Beyond Meat has carved out a growing niche in plant-based meat products, while Coca-Cola has struggled with declining soda consumption rates. Beyond Meat has attracted growth-oriented investors since its IPO last May, while Coca-Cola has remained a stable slow-growth play for dividend investors.

Beyond Meat's stock swooned with the rest of the market during the COVID-19 crash in March, but it recovered and has generated a year-to-date gain of nearly 70%. During the same period, Coca-Cola's stock dipped nearly 10% as the pandemic shut down restaurants and retailers.

Based on those facts, Beyond Meat seems like a much stronger investment than Coca-Cola. But past performance never guarantees future gains, so we should take a fresh look at both stocks to see which is the better overall investment.

KFC's Beyond Chicken.

Image source: Beyond Meat.

How fast is Beyond Meat growing?

Beyond Meat's revenue grew 170% in 2018, 239% in 2019, and another 96% to $210.4 million in the first half of 2020.

Its meteoric growth was buoyed by partnerships with top restaurants and retailers -- including Yum Brands, Starbucks, Costco, and Walmart -- which quickly boosted its exposure among mainstream consumers.

Beyond Meat isn't profitable yet, but its net losses narrowed in 2018 and 2019. Its net loss also narrowed year-over-year from $16.1 million to $8.4 million in the first half of 2020. Beyond Meat hasn't offered any guidance for the full year, but Wall Street expects its revenue to rise 61%, and for the company to post its first full-year profit. For fiscal 2021, analysts expect its revenue to grow 56%, with a near-fivefold jump in earnings.

Those growth rates are astounding, but the stock already trades at over 230 times forward earnings and 10 times next year's sales -- so there's already a lot of optimism baked into its price.

How fast is Coca-Cola growing?

Coca-Cola's organic sales, which exclude investments, divestments, and other one-time charges, rose 5% in 2018 and 6% in 2019.

A woman holds a Coca-Cola plate.

Image source: Coca-Cola.

But in the first half of 2020, its organic sales tumbled 14% year-over-year as closures of restaurants and other businesses offset sales of its drinks for home consumption.

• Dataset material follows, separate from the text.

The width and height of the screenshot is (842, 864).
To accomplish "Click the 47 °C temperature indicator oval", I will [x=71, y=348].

That abrupt decline, which mainly occurred in the second quarter, throttled Coca-Cola's growth plans for the year -- which included its expansion of Costa Coffee and the introduction of new drinks.

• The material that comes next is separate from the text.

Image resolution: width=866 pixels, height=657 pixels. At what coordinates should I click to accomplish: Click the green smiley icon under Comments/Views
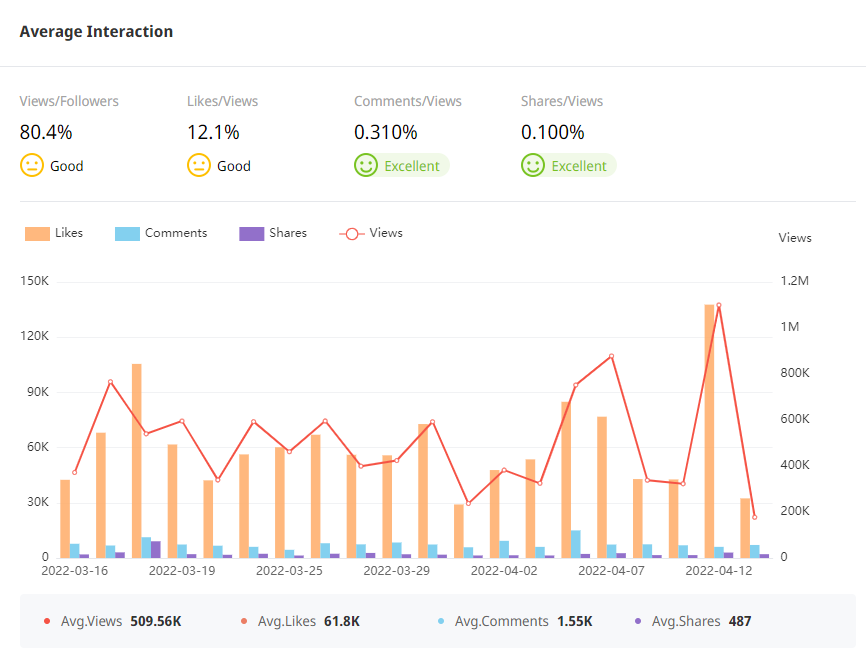366,166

Coca-Cola's comparable EPS, which tracks its organic sales, grew 9% in 2018 and 1% in 2019, but fell 16% in the first half of 2020. Coca-Cola didn't provide any full-year guidance last quarter, but analysts expect its revenue and earnings to drop 12% and 14%, respectively, before stabilizing next year.

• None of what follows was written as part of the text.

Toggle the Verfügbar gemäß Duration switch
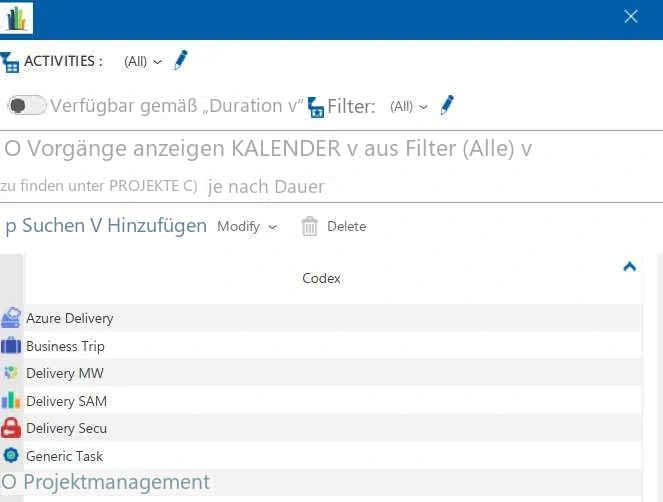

Coca-Cola's near-term growth seems wobbly, but the stock is reasonably valued at 24 times forward earnings, and it pays a dependable forward yield of 3.2%. It's also a Dividend King that has raised its dividend annually for 58 straight years.

Volatile vs. predictable returns

Beyond Meat's growth story is compelling, but it faces three main challenges.

First, its rival Impossible Foods is also striking major deals with restaurants and retailers. That competition could curb Beyond's pricing power and dampen its hopes for generating stable profits. Second, the plant-based meat craze might just be a fad, and customers could lose interest after the novelty wears off. Lastly, the stock is priced for perfection -- so any sign of a slowdown could spark a stunning sell-off.

Coca-Cola isn't generating exciting growth, but it's a well-run company that has wisely diversified its business away from carbonated drinks and in recent years added bottled water, teas, juices, sports drinks, energy drinks, and other beverages. It's also launched lower-sugar and lower-calorie variants of its flagship sodas to attract more health-conscious customers.

It's doubtful anyone considers Coca-Cola's drinks to be passing fads, and its organic sales will likely rebound after the pandemic passes. Until that happens, Coca-Cola's healthy dividend yield should set a firm floor under the stock.

The winner: Coca-Cola

I like both stocks, but Beyond Meat is too risky and rich for my tastes. It might still outperform Coca-Cola in the near term, but I'd rather be holding the latter if the market crashes -- Coca-Cola has rebounded strongly from steep market downturns before. As for Beyond Meat, I need to see more evidence that the plant-based meat market can generate sustainable returns over the long term.